Animal Farm was open from noon to midnight, located just across the street from the popular Warsaw nightclub, and always had a DJ spinning two Technic 1200 turntables. Aside from stocking the freshest gear from brands like Fresh Jive, X-Large, Fuct, Two Black Guys, and Triple Five Soul, Animal Farm became a clubhouse for skateboarders, BMX bikers, ravers, and members of Miami Beach’s hip hop scene.
“There were a couple of surf and tourist shops, but there was no dedicated streetwear store. Animal Farm was the first one,” says Geoff Heath, a veteran streetwear graphic designer who worked for Supreme in the late ’90s and started his career at Pervert and Animal Farm. “Within Miami and Miami Beach, Pervert was the hometown streetwear brand that was popular.”
By 1995, Animal Farm and Pervert were booming. Pervert was sold globally and worn by celebs like the Beastie Boys and Janet Jackson—she wore a Pervert shirt to the 1995 MTV Video Music Awards, a look that was later copied by Givenchy. Jimmy George, one of the original founders of the skateboard brand Alien Workshop and the skateboard distribution company Cow Skates, invested in it. Busweiler even opened a standalone Pervert shop to sell extra stock a couple of blocks away. But then, suddenly, at the age of 25, Busweiler abandoned it all.
He met a religious cult passing through Miami known as the “Brethren,” a nomadic group of Christians who cut off their ties to mainstream civilization in exchange for salvation. Busweiler left his possessions, family, and friends behind to join the cult, despite his coworkers’ attempts to dissuade him.

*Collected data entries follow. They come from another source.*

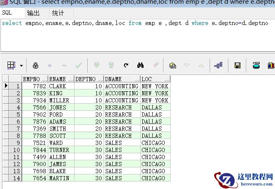This screenshot has height=189, width=275.
Task: Click the save floppy disk icon
Action: pos(238,65)
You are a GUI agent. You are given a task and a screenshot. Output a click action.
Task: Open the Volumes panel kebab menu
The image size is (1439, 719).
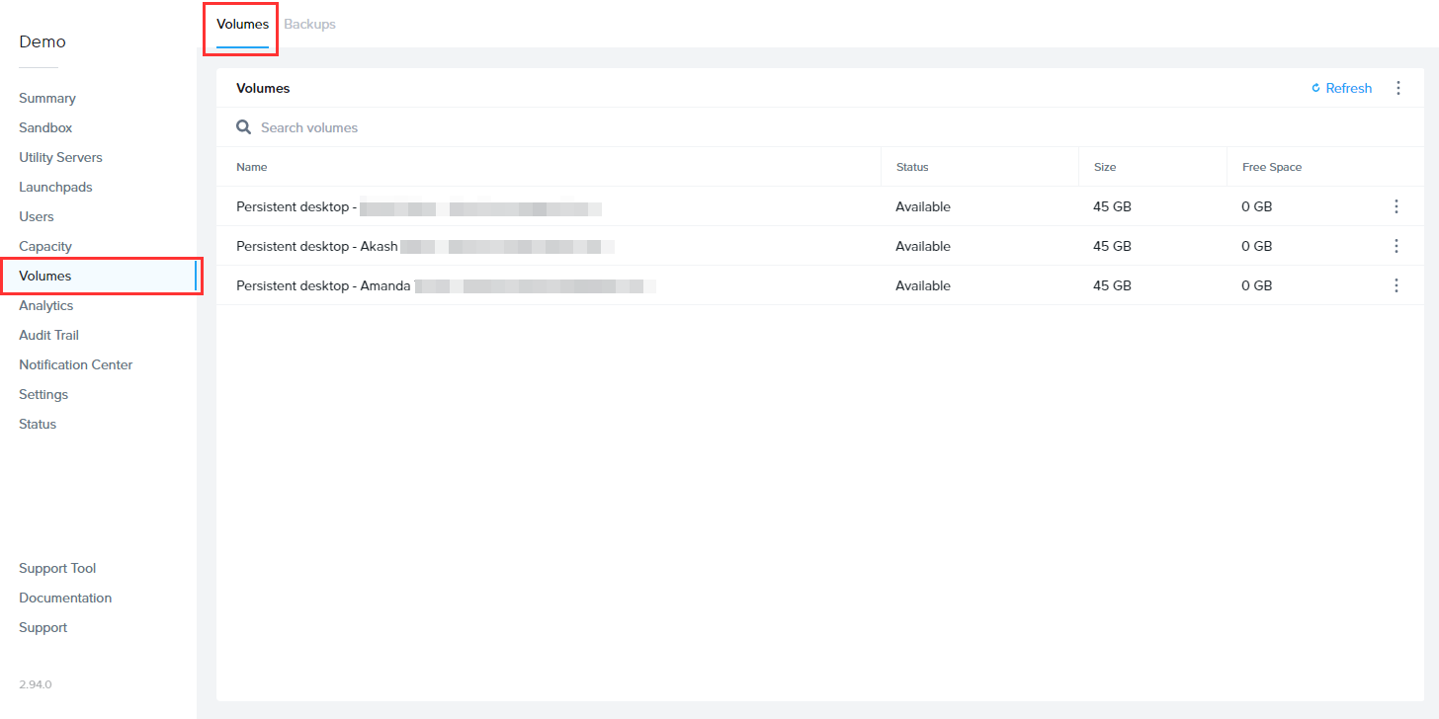click(1397, 88)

Pervert and Animal Farm’s leftover employees attempted to keep the brand and the shop alive. However, due to disagreements with the business partners who owned the brand, the original Pervert team split. Former employees like Heath and Brendon Babenzian moved to New York City to work for Supreme. Animal Farm closed around 2000, and Pervert was laid to rest in the late ’90s. Busweiler, however, is still making clothes.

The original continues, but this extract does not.